The white ribbon itself, tied by the pastor to Martin’s arm and Klara’s hair, is said to be a reminder of an idealised childhood innocence. It keeps the children in their place and publicly humiliates them. A metaphor for the perception of what Germany should be? Or of Germany’s Versailles humiliation? Or an acknowledgement of Germany’s exaggerated faults in causing WW1?
Meanwhile, the doctor abuses his own daughter. At the end he disappears, just like Josef Mengele did after abusing so many of the children of the holocaust.

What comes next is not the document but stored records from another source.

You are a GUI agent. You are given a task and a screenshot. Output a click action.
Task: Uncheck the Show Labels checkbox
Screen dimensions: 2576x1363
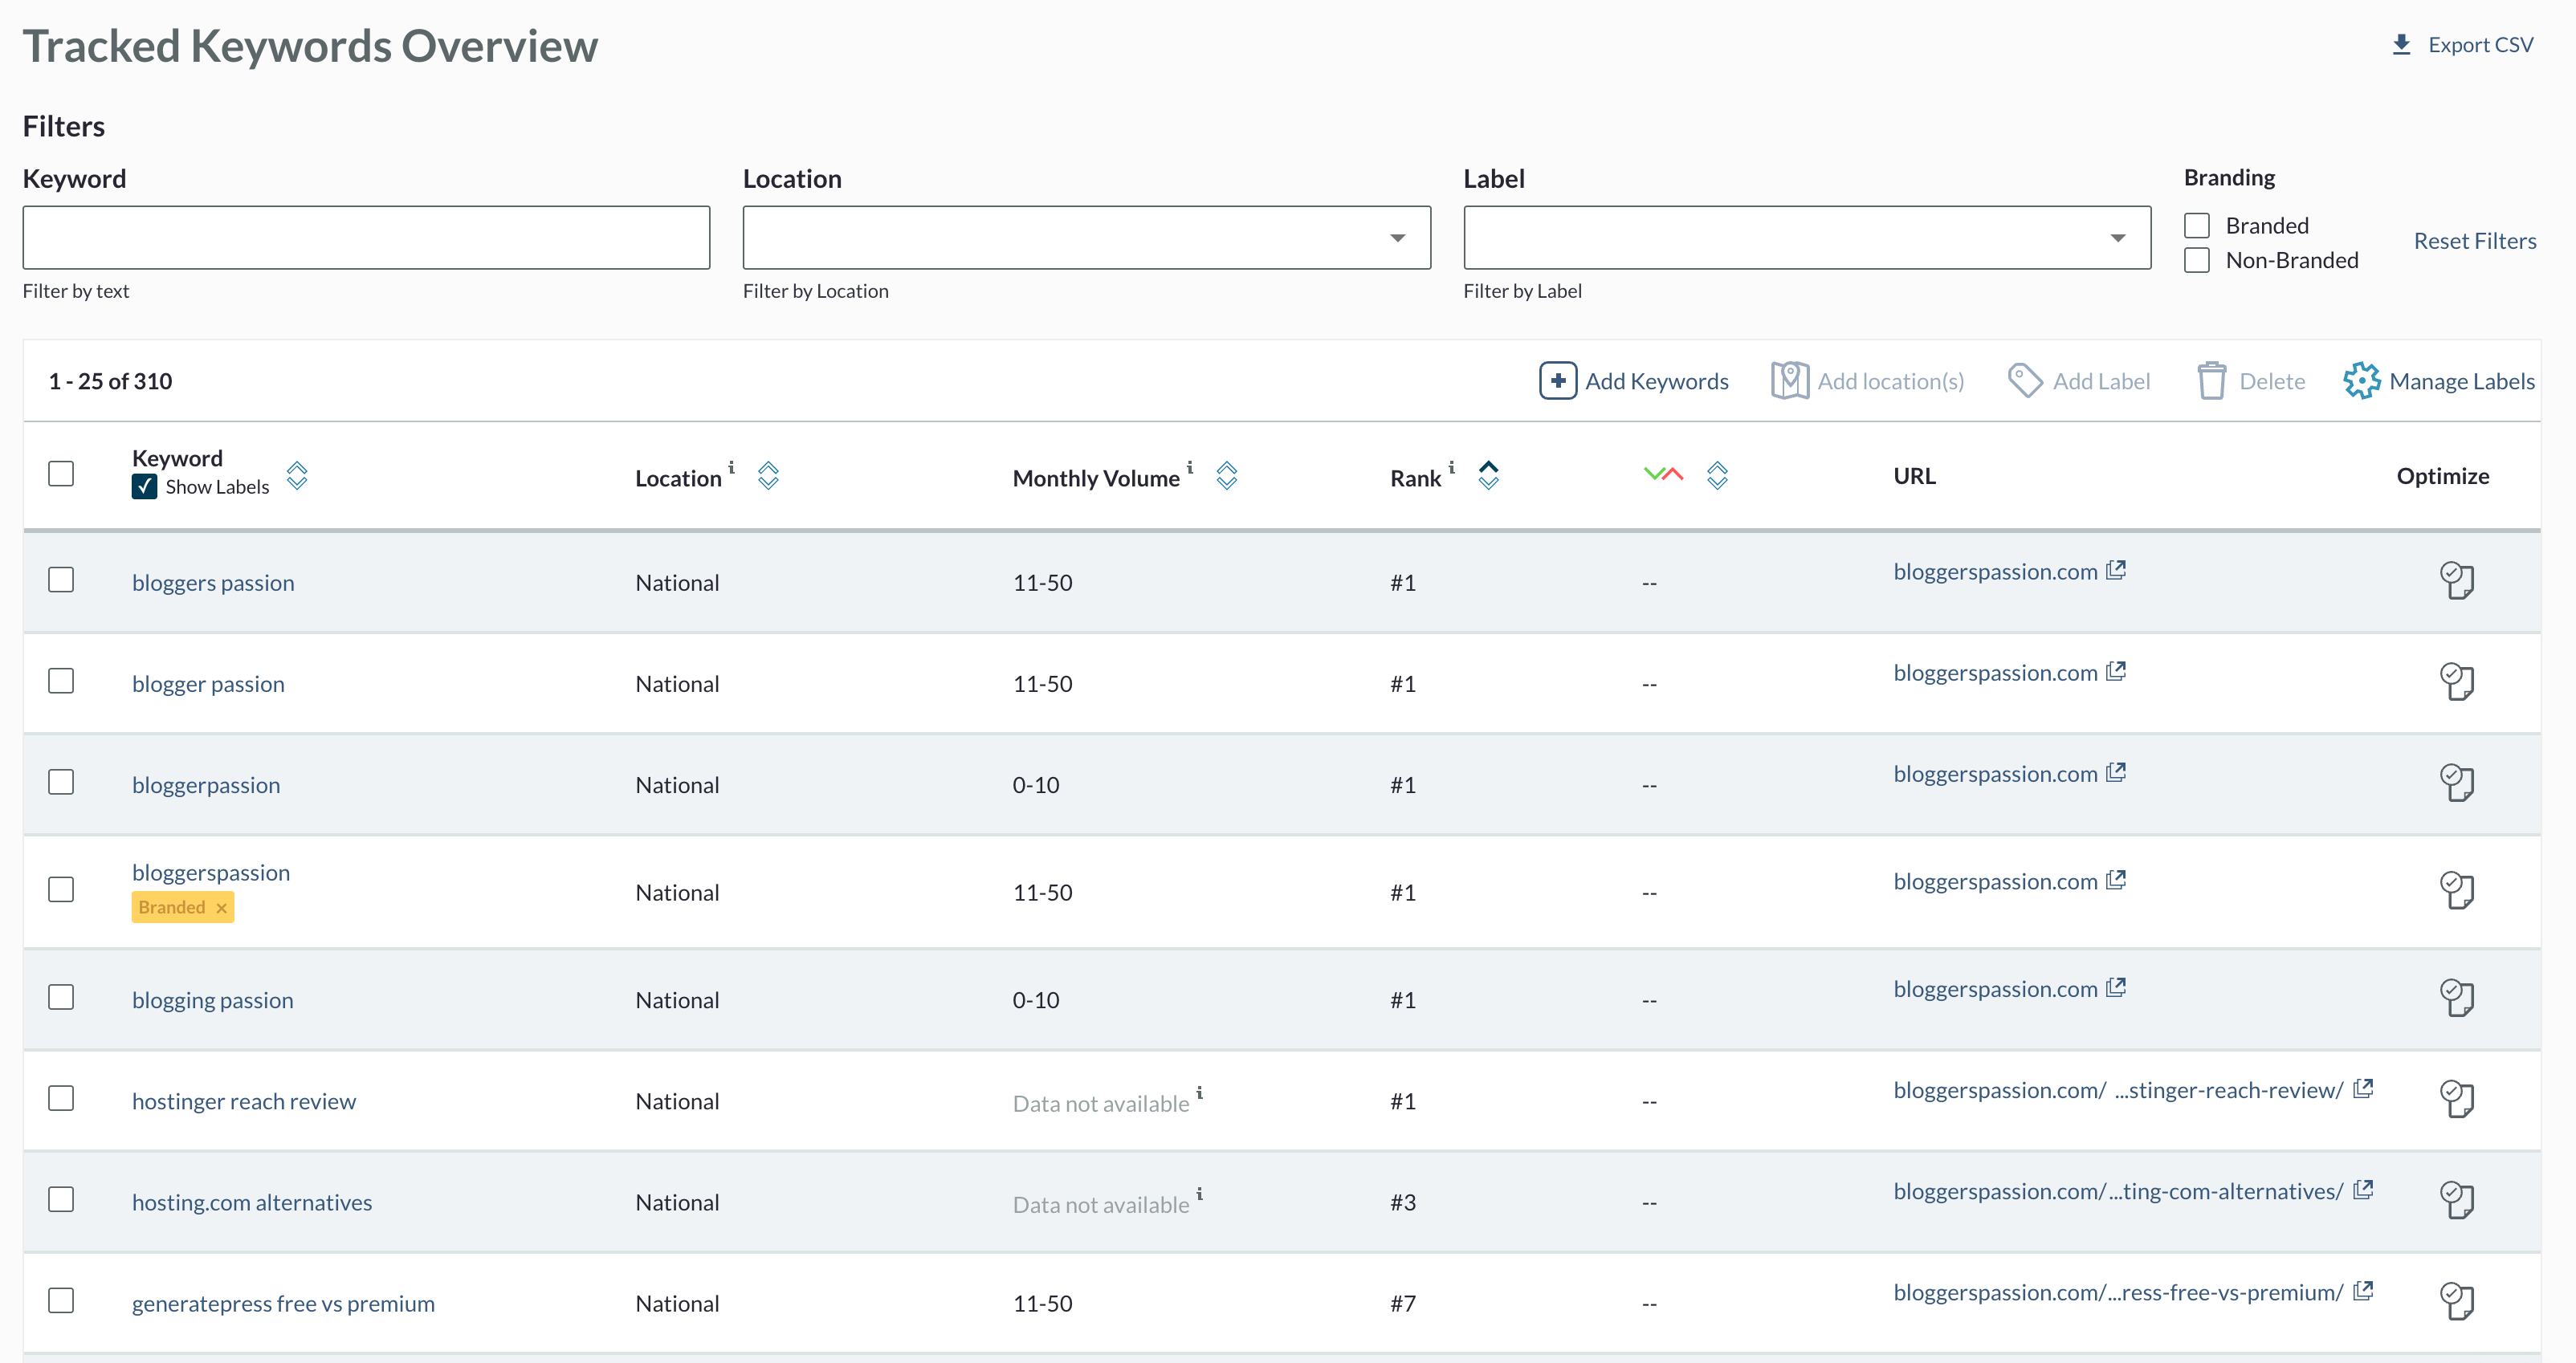(144, 487)
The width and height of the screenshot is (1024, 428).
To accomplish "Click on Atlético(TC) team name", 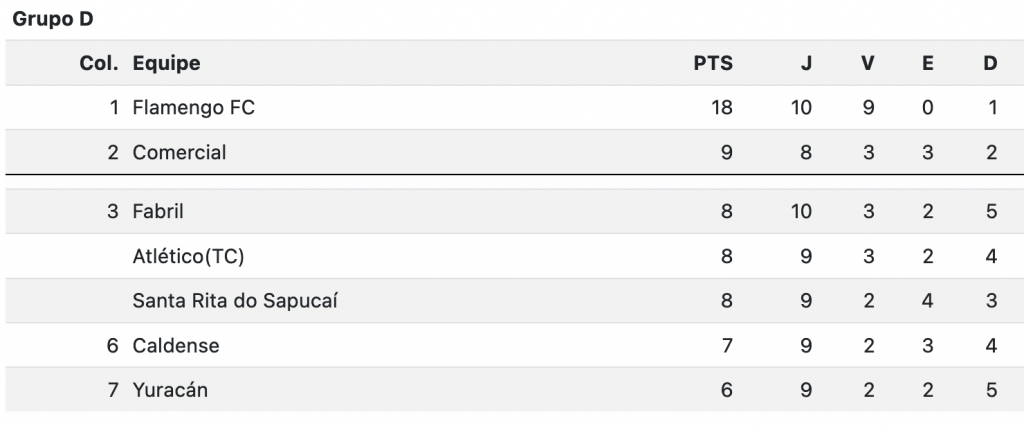I will coord(188,256).
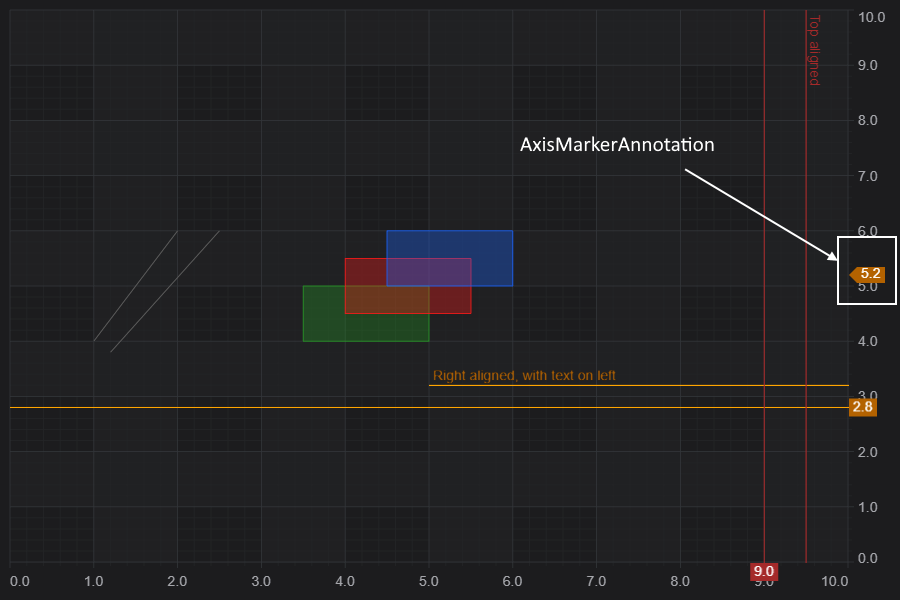Select the orange 2.8 axis label
The image size is (900, 600).
(x=863, y=407)
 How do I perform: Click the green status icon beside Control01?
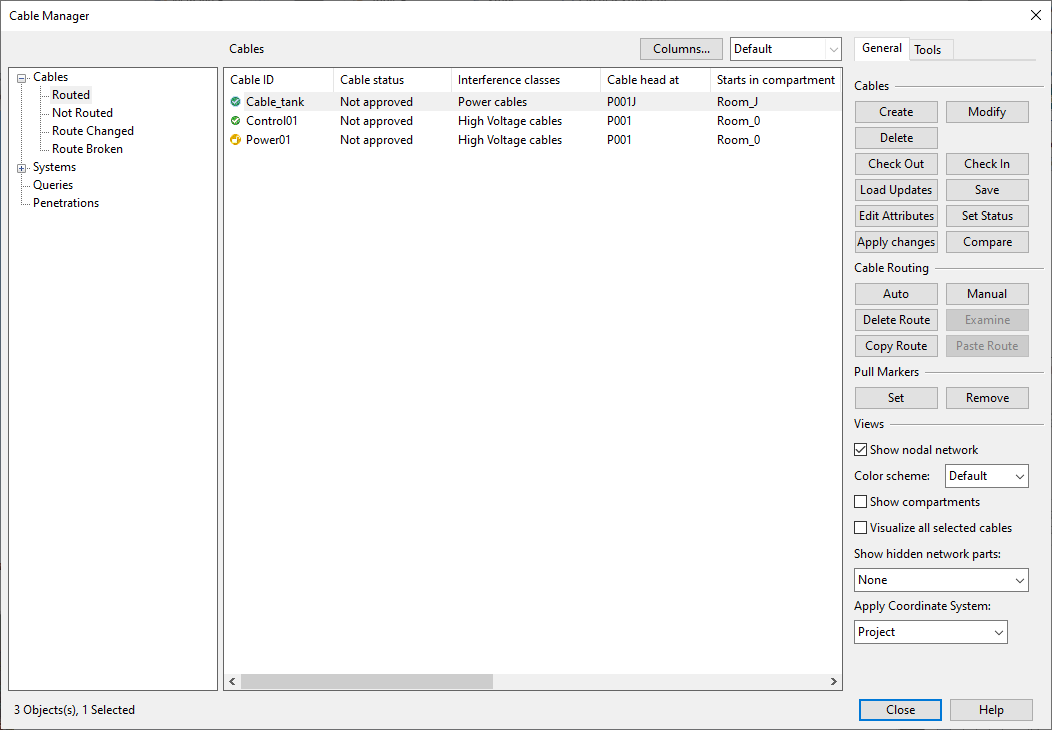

The White Ribbon is saying that a German childhood of the time was to simultaneously be to conform and to be locked out, to have no real positive role models, and to witness malevolence in every corner of society, including unfairly experiencing its punishment. The children are bullied and have no agency; the abused become the abusers. They torture, blind and kill the person they see as weaker than or ‘other’ to them: disabled Karli.
Karli’s mother, the nanny of the doctor’s children (whom he is also sleeping with before telling her she repulses him and casting her aside), goes to the nearest town to report the crime against her poor son. However, echoing so many reports of crimes against the vulnerable – such as those committed by Hitler and Stalin – the nanny is never seen again, the crime likely never investigated.
And so, despite all evidence, when the teacher, the one person to bring knowledge and an outside perspective to Eichwald, puts to the pastor his conclusion that the children are guilty of the crimes that have taken place in the village, the pastor castigates him and says he will imprison him if he makes the same claim to anyone else. Just how totalitarian regimes put down dissent and populists put down intellectuals: tyrannical control.
And with that, we learn of the outbreak of the Great War, and The White Ribbon comes to its conclusion.
Our narrator began his warning from history by telling us that those “strange events” would cast new light on the later “goings on” of his country, but it could have been, was, and could still be, many a country. The ingredients that cultivate tyranny are many faceted, and the iniquity of tyranny’s fathers will always be visited upon its children.